"Frau abgeschlachtet!"
Letztes Wort des Angeklagten: "Ich bin schuldig!" - Plädoyers im Mordprozess
Fotos: O|N
27.03.2020 / FULDA -
Vorletzter Akt im aktuellen Mordprozess im Fuldaer Landgericht: nach Abschluss der Beweisaufnahme folgten am Donnerstag die Plädoyers. Lebenslänglich, forderten Staatsanwältin und die beiden Anwälte der Nebenklage, während der Verteidiger seinen Mandanten während der Tat für vermindert schuldfähig erachtet. Wie im Gericht üblich hat anschließend der Angeklagte das letzte Wort. Zunächst ließ er seinen Dolmetscher ausrichten, er habe nichts zu sagen, um dann noch etwas hinzuzufügen. "Ich bin schuldig", schob er nach.

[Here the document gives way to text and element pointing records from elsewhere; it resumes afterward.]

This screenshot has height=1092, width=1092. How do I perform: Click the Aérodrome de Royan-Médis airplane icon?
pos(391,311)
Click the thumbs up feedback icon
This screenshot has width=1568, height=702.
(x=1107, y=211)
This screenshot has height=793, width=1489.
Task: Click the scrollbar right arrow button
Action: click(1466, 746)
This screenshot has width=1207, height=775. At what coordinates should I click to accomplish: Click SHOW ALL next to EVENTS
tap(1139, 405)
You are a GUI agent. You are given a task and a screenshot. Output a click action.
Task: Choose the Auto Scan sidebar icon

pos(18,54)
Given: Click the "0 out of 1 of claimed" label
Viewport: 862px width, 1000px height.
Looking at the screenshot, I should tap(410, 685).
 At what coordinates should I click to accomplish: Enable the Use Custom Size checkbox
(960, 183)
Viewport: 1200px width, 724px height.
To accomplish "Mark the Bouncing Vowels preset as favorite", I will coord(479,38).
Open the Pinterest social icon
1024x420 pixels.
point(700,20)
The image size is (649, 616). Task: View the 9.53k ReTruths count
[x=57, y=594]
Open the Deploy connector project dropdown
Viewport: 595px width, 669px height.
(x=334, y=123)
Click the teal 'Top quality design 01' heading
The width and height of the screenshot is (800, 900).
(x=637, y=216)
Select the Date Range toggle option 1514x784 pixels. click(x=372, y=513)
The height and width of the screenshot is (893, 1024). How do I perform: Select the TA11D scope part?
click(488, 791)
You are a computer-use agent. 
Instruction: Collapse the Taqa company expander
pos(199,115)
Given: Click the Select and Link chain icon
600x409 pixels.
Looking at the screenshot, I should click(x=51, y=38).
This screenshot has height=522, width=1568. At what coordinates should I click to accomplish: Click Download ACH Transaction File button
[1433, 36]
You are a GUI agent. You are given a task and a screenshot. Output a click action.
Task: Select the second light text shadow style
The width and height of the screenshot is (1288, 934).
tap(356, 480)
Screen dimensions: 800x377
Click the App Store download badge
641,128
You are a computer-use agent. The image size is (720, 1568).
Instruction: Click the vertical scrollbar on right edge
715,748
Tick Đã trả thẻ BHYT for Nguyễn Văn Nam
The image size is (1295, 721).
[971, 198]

"Er sah seine Felle davonschwimmen"
Daran, dass der 55-Jährige seine Frau im Juni 2019 auf einem Parkplatz in Künzell mit fünf Messern getötet hat, besteht nach Abschluss der Beweisaufnahme tatsächlich keinerlei Zweifel mehr, auch beim Verteidiger nicht. Aber über das Motiv des 55-Jährigen und seinen Geisteszustand divergieren die Einschätzungen. Staatsanwältin Dr. Christine Seban führt vor Gericht aus, dass es sich um eine geplante und vorsätzliche Tat handelt. Der Angeklagte habe unter Ausnutzung der Arg- und Wehrlosigkeit seiner ahnungslosen Frau seinen Tatplan ausgeführt, das Mordmerkmal der Heimtücke sei gegeben gewesen. Nur wenige Minuten zuvor hatte das Opfer den Vermietern der Familie aus dem Auto fröhlich zugewinkt - der brutale Messerangriff erfolgte aus heiterem Himmel. Die Staatsanwältin folgte der Einschätzung des psychiatrischen Gutachters Dr. Helge Laubinger, wonach die Tat weder mit Bewusstseinstrübung im Eifersuchtswahn noch im Affekt verübt wurde. Dagegen spreche die Tatsache, dass er den Tatablauf selbst gestaltet habe. Die bei ihm nach der Tat in der Hosentasche gefundenen 800 Euro Bargeld ließen auf Fluchtpläne schlussfolgern und konterkariere seine angeblichen Selbstmordpläne. Der Angeklagte habe seine Eifersucht dazu benutzt, seine von ihm unabhängig gewordene Familie wieder "unter Kontrolle zu bringen, weil er seine Felle davonschwimmen sah". Mildernde Umstände konnte die Staatsanwältin nicht ausmachen - die naheliegende Folgerung: sie forderte eine lebenslange Haftstrafe für den 55-Jährigen.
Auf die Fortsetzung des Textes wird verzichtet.